Prophet Muhammad, may the mercy and blessings of God be upon him, said, "God has pardoned my Ummah for what they say to themselves, as long as they do not utter it or act on it."[1] He also told us that "God said (to His angels), ‘If My servant intends to commit an evil deed, do not record it as such for him, and if he commits it, write it for him as one evil deed.  If he intends to perform a good deed, but did not perform it, then write it for him as one good deed, and if he performs it, write it for him as ten good deeds.’"[2]

Next God explains to the believers how to supplicate and ask for forgiveness and mercy.  The opening chapter of the Quran was a lesson in how to praise and ask for guidance; this is a lesson in the best way to beseech God.   Essentially it is an earnest plea from the believers and a prayer or supplication that defines the believer’s relationship with God.  It implies human weakness and need for mercy and forgiveness from God.  Do not take us to task if we do wrong or forget.  Error and forgetfulness are two defining traits of human behavior.  However a believer always seeks God’s help and always turns to him in repentance. 

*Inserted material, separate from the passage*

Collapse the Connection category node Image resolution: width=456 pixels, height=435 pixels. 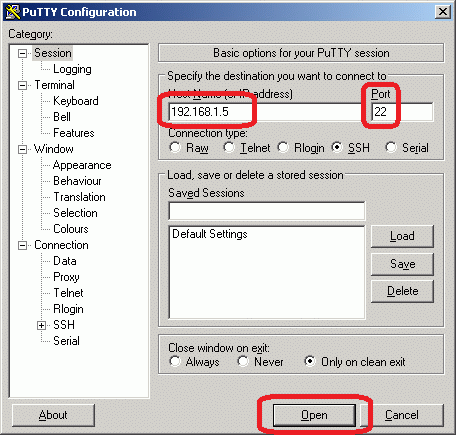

Subsequently the believers plead with God saying please do not place on us a burden like those placed on the people before us.  This is a plea by the weak to the All-Powerful.  In the past people carried burdens that were too demanding and therefore contributed to them failing in their duty to their Lord.  Strict laws were placed on previous nations on account of what they imposed upon themselves; this chapter has outlined various episodes in the history of the Children of Israel that indicate this.  With this in mind we find an impassioned plea for ease and laws that are easy to follow and fulfil.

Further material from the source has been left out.